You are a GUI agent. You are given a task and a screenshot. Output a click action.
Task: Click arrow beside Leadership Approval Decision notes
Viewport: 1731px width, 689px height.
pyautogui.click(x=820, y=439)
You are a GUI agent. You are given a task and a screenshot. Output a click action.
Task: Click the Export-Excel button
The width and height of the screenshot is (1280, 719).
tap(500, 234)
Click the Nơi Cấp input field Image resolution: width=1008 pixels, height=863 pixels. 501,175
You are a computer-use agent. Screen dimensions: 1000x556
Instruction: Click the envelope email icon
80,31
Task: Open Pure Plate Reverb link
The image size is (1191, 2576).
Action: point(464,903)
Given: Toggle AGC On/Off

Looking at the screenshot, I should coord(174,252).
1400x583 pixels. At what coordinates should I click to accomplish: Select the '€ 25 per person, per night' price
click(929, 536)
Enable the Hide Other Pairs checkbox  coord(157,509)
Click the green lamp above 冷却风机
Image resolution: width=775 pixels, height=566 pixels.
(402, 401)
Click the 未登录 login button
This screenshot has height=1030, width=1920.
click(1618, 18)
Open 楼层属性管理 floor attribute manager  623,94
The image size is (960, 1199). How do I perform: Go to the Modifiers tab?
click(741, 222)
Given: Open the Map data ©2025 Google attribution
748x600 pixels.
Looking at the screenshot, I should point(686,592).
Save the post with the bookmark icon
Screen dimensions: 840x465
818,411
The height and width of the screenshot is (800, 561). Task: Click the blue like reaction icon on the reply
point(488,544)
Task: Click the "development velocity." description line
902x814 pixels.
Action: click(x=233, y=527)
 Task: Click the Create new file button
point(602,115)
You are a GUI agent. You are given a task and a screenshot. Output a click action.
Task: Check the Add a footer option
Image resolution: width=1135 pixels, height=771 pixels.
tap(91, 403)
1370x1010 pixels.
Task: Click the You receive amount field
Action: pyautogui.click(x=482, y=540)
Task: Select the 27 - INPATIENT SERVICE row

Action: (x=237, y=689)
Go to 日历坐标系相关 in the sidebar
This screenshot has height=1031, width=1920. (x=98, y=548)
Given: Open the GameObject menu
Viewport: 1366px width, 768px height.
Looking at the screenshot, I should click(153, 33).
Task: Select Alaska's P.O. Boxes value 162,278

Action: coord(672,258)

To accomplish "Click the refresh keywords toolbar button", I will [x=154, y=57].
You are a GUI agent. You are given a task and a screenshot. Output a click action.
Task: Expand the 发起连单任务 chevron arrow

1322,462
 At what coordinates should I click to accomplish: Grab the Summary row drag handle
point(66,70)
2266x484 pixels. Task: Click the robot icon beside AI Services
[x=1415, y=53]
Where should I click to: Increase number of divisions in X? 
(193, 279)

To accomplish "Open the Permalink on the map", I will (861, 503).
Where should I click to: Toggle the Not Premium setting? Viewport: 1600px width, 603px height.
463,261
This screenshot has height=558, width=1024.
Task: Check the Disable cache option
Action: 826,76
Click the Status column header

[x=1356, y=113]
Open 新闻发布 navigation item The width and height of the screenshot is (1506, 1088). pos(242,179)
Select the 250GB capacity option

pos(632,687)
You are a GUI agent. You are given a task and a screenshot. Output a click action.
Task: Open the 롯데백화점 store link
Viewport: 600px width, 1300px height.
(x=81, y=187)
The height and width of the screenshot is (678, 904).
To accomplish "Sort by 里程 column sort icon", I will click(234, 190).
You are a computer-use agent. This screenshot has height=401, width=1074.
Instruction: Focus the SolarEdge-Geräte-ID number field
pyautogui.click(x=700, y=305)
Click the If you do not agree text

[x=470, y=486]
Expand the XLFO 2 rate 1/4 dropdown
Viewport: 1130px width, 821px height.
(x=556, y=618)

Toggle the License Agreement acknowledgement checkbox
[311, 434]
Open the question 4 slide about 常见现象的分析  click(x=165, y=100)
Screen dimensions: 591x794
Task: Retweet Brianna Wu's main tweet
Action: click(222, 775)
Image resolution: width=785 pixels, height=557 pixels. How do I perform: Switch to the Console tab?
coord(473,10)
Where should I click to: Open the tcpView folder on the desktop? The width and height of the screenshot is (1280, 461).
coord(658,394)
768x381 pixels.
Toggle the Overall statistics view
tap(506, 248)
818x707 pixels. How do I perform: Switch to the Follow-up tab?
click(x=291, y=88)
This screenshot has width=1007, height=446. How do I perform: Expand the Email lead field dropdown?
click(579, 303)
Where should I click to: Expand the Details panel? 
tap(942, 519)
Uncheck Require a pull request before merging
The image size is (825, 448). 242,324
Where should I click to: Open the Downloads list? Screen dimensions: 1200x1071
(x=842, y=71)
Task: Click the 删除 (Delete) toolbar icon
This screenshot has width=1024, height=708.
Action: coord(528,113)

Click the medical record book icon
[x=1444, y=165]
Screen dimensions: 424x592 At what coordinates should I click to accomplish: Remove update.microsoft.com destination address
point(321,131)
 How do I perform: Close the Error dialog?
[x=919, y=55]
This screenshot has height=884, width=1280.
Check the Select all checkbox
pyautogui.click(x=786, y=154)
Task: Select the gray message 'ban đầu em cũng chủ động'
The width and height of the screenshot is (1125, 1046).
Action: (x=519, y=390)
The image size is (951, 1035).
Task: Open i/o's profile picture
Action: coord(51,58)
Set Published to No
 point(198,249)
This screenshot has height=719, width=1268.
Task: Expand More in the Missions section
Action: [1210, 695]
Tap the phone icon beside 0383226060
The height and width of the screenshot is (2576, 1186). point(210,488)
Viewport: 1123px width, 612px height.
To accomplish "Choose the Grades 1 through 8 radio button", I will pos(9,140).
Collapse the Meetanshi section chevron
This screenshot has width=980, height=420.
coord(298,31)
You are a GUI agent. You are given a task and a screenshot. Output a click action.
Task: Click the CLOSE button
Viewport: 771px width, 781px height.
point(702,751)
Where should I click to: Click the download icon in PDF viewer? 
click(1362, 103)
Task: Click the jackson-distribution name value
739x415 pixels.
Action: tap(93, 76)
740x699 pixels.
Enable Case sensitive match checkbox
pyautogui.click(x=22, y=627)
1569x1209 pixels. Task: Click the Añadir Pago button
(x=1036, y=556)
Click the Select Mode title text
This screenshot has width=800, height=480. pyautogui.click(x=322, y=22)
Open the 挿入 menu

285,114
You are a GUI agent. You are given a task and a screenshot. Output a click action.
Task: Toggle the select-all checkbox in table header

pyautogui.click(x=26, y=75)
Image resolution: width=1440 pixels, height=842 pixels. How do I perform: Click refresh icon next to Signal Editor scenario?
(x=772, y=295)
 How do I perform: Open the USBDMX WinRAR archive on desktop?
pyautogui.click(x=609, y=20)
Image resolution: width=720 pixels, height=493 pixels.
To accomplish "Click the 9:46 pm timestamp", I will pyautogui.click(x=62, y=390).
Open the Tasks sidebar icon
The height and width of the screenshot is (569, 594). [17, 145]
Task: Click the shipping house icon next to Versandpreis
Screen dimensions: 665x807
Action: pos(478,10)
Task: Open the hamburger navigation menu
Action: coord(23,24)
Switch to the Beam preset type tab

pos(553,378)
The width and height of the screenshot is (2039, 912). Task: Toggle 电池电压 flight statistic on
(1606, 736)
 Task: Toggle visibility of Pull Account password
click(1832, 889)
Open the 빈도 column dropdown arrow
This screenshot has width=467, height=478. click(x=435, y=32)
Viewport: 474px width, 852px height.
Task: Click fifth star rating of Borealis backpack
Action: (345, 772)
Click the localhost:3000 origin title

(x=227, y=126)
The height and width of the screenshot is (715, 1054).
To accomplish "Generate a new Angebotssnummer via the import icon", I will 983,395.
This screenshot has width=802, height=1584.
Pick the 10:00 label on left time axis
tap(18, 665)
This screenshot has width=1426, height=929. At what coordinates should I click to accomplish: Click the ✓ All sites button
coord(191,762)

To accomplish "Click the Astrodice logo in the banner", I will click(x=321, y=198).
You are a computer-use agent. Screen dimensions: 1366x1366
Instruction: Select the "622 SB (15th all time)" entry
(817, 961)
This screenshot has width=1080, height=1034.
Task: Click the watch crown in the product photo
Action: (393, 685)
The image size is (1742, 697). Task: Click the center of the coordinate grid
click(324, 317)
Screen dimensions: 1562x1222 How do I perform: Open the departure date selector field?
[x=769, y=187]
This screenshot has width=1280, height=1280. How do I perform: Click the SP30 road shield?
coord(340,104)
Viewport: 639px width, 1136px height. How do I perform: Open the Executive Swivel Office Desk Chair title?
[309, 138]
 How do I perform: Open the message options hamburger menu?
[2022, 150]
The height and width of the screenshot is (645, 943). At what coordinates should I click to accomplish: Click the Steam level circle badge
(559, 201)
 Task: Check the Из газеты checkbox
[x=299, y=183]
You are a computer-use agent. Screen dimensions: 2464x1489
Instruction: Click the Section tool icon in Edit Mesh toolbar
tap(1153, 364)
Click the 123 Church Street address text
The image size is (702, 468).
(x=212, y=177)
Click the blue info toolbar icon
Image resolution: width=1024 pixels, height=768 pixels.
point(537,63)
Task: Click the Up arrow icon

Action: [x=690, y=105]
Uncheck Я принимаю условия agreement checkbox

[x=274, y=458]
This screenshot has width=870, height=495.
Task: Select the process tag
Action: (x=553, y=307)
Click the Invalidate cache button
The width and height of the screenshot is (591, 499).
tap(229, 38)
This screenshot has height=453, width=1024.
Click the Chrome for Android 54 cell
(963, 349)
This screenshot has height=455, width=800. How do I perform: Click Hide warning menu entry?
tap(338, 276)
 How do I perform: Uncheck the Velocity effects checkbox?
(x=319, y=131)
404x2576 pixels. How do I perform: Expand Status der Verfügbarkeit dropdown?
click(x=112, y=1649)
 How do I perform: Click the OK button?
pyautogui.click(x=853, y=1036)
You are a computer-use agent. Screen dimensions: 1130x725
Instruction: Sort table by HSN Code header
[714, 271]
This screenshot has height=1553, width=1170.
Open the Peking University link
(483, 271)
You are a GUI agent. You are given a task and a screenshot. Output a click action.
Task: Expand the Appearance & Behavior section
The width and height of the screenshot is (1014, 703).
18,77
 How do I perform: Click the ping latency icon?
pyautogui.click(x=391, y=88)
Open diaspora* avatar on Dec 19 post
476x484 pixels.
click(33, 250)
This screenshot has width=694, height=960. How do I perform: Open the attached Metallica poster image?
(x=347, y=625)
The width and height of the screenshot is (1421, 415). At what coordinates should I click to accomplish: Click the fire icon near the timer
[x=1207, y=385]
- - - - - - -
[About this task]
Write down exactly every line of the material above up to and including the line containing "Given: Open the GameObject menu".

[Result of the task]
You are a GUI agent. You are given a task and a screenshot. Output a click action.
Task: Click arrow beside Leadership Approval Decision notes
Viewport: 1731px width, 689px height.
pyautogui.click(x=820, y=439)
You are a GUI agent. You are given a task and a screenshot. Output a click action.
Task: Click the Export-Excel button
The width and height of the screenshot is (1280, 719).
tap(500, 234)
Click the Nơi Cấp input field Image resolution: width=1008 pixels, height=863 pixels. 501,175
You are a computer-use agent. Screen dimensions: 1000x556
Instruction: Click the envelope email icon
80,31
Task: Open Pure Plate Reverb link
The image size is (1191, 2576).
Action: point(464,903)
Given: Toggle AGC On/Off

Looking at the screenshot, I should coord(174,252).
1400x583 pixels. At what coordinates should I click to accomplish: Select the '€ 25 per person, per night' price
click(929, 536)
Enable the Hide Other Pairs checkbox  coord(157,509)
Click the green lamp above 冷却风机
Image resolution: width=775 pixels, height=566 pixels.
(402, 401)
Click the 未登录 login button
This screenshot has height=1030, width=1920.
click(1618, 18)
Open 楼层属性管理 floor attribute manager  623,94
The image size is (960, 1199). How do I perform: Go to the Modifiers tab?
click(741, 222)
Given: Open the Map data ©2025 Google attribution
748x600 pixels.
Looking at the screenshot, I should point(686,592).
Save the post with the bookmark icon
Screen dimensions: 840x465
818,411
The height and width of the screenshot is (800, 561). Task: Click the blue like reaction icon on the reply
point(488,544)
Task: Click the "development velocity." description line
902x814 pixels.
Action: click(x=233, y=527)
 Task: Click the Create new file button
point(602,115)
You are a GUI agent. You are given a task and a screenshot. Output a click action.
Task: Check the Add a footer option
Image resolution: width=1135 pixels, height=771 pixels.
tap(91, 403)
1370x1010 pixels.
Task: Click the You receive amount field
Action: pyautogui.click(x=482, y=540)
Task: Select the 27 - INPATIENT SERVICE row

Action: (x=237, y=689)
Go to 日历坐标系相关 in the sidebar
This screenshot has height=1031, width=1920. (x=98, y=548)
Given: Open the GameObject menu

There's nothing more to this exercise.